--- Records to process ---
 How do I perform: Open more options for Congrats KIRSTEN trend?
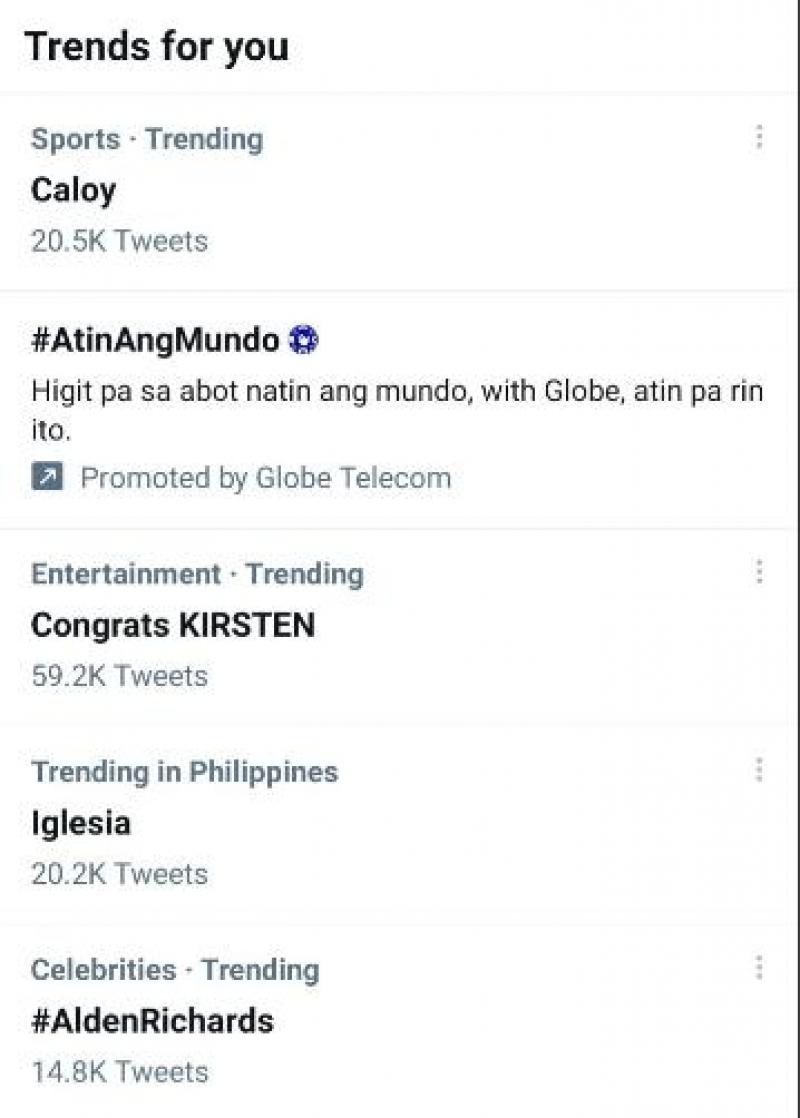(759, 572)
---
--- Records to process ---
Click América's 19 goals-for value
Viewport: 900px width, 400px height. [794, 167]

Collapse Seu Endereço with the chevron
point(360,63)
---
To do: Gather every row above that contains the word "Open" and copy each one in full.

Response to the task:
 How do I perform: Open more options for Congrats KIRSTEN trend?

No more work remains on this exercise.